Premesse: a causa dell'associazione tra la posizione prona e la SIDS viene raccomandato che i lattanti piccoli siano posizionati supini. Tuttavia la posizione supina potrebbe non essere la più adatta per i lattanti ed i bambini ricoverati per distress respiratorio acuto. Il posizionamento dei pazienti è stato proposto come un mezzo non invasivo per migliorare l'ossigenazione nei pazienti adulti con distress respiratorio acuto. Tuttavia, date le sostanziali differenze nella fisiologia respiratoria tra gli adulti ed i bambini e dato il rischio di SIDS per i lattanti piccoli, si rende necessaria una revisione specifica della letteratura per i lattanti ed i bambini piccoli con distress respiratorio acuto.
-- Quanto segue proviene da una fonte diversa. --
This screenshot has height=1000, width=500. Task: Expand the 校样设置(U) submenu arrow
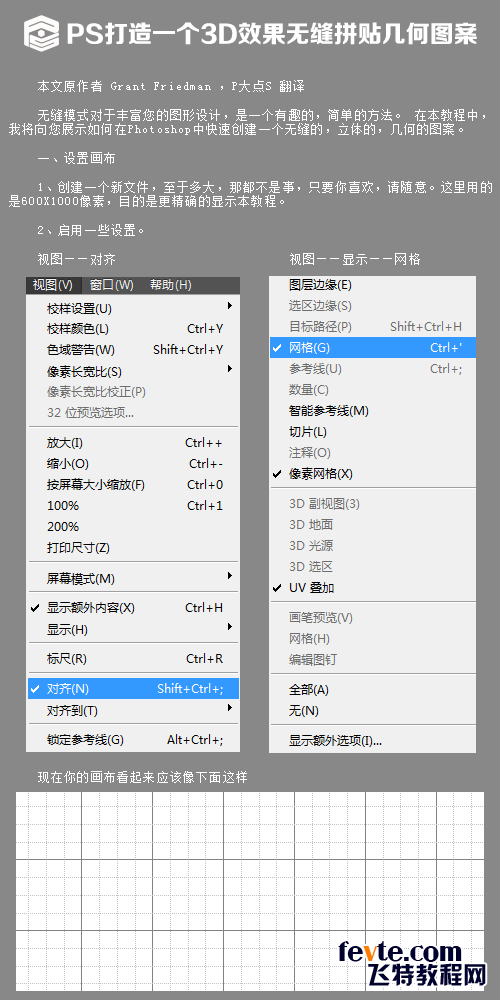pos(230,307)
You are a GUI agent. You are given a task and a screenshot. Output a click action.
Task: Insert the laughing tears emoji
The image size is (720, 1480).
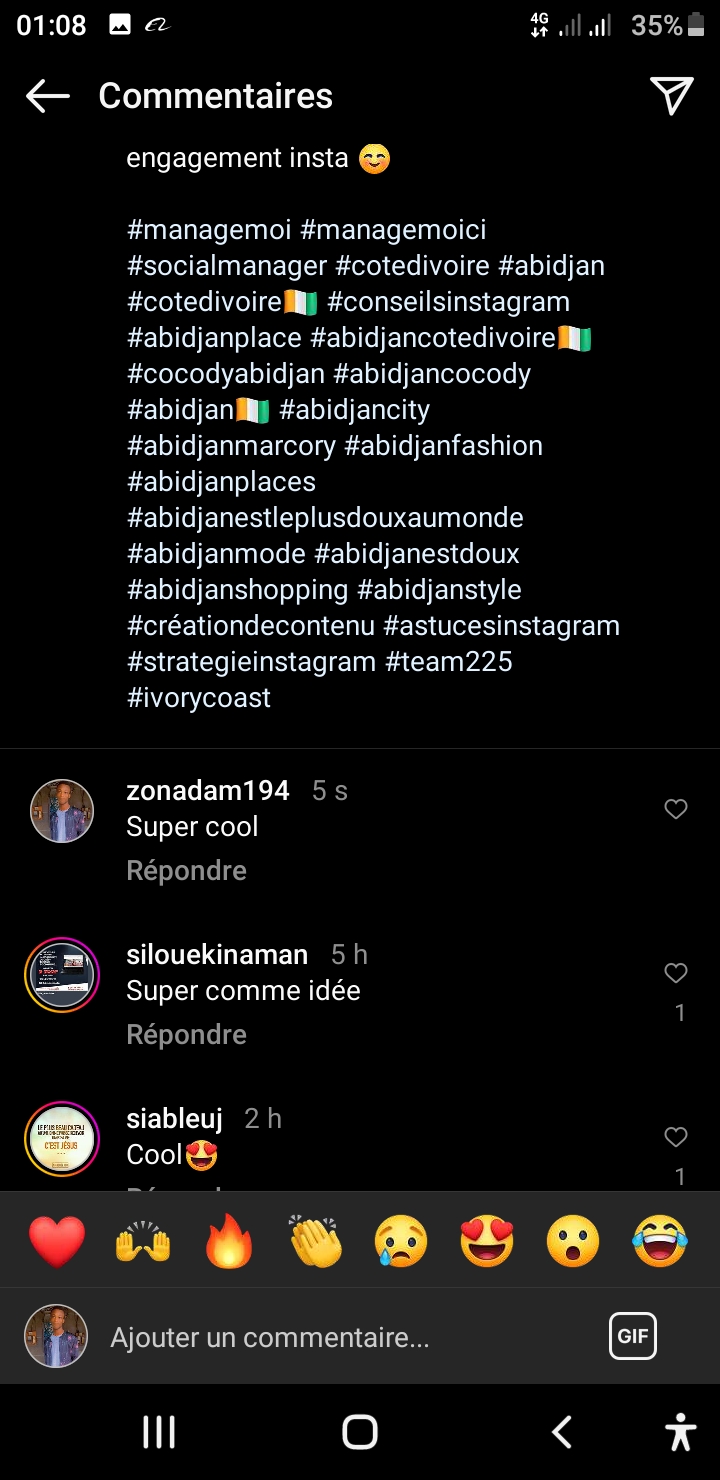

Obiettivi: confrontare gli effetti di differenti posizioni del corpo nei lattanti e nei bambini ricoverati per distress respiratorio acuto.
Strategia di ricerca: la ricerca è stata effettuata nei seguenti archivi di pubblicazioni scientifiche: Cochrane Central Register of Controlled Trials (CENTRAL); MEDLINE (dal 1980 al 2004); EMBASE (dal 1980 al 2004); CINHAL (dal 1982 al 2004)
Criteri di selezione degli studi: abbiamo scelto tutti gli studi clinici controllati  randomizzati o con allocazione sistematica che mettessero a confronto almeno due diverse posizioni nella gestione dei lattanti e dei bambini ricoverati per distress respiratorio acuto.
Raccolta ed analisi dei dati: i dati sono stati estratti da ciascuno studio indipendentemente da due degli autori. Le differenze di giudizio sono state risolte col metodo del "consensus" o per intervento dirimente del terzo autore. Gli esiti rappresentati da variabili quantitative continue sono stati analizzati utilizzando la differenza delle medie e l'intervallo di confidenza al 95%. Non erano disponibili esiti rappresentati da variabili qualitative dicotomiche.
Tutti gli studi tranne uno riportavano dati provenienti da "crossover", perciò questi dati sono stati usati per la metanalisi. Sono stati usati modelli fixed effects, a meno che l'eterogeneità risultasse significativa (valore di p uguale o minore di 0.1), nel qual caso è stato usato un modello random effects.
Risultati principali: per questa revisione sono stati selezionati 49 articoli. Di essi, 21 studi (22 pubblicazioni) sono stati inclusi. Questi studi hanno confrontato le posizioni prona, supina, laterale, elevata. La posizione prona era significativamente più benefica per il paziente rispetto alla posizione supina in termini di saturazione di ossigeno, pressione parziale di ossigeno arterioso, indice di ossigenazione, sincronismo toraco-addominale ed episodi di desaturazione.
Non c'erano altre differenze statisticamente significative tra le altre posizioni.
Conclusioni dei revisori: la posizione prona era significativamente superiore alla posizione supina in termini di ossigenazione. Comunque, dato che la maggior parte dei pazienti inclusi nella metanalisi erano neonati pretermine ventilati meccanicamente, i benefeci della posizione prona potrebbero essere rilevanti principalmente per questo gruppo di pazienti. Benchè il mettere in posizione prona  migliorare la funzione respiratoria, l'associazione tra SIDS e posizione prona significa che il neonato dovrebbe essere messo in questa posizione solo se è sottoposto a monitoraggio cardiorespiratorio continuo.

 

IMPLICAZIONI PRATICHE DI QUESTO ARTICOLO
Per il bambino con distress respiratorio acuto, il metterlo in posizione prona determina una migliore ossigenazione periferica, una migliore p02 arteriosa, una migliore sincronia toracico-addominale ed un numero minore di episodi di desaturazione, rispetto alle posizioni supina e laterale.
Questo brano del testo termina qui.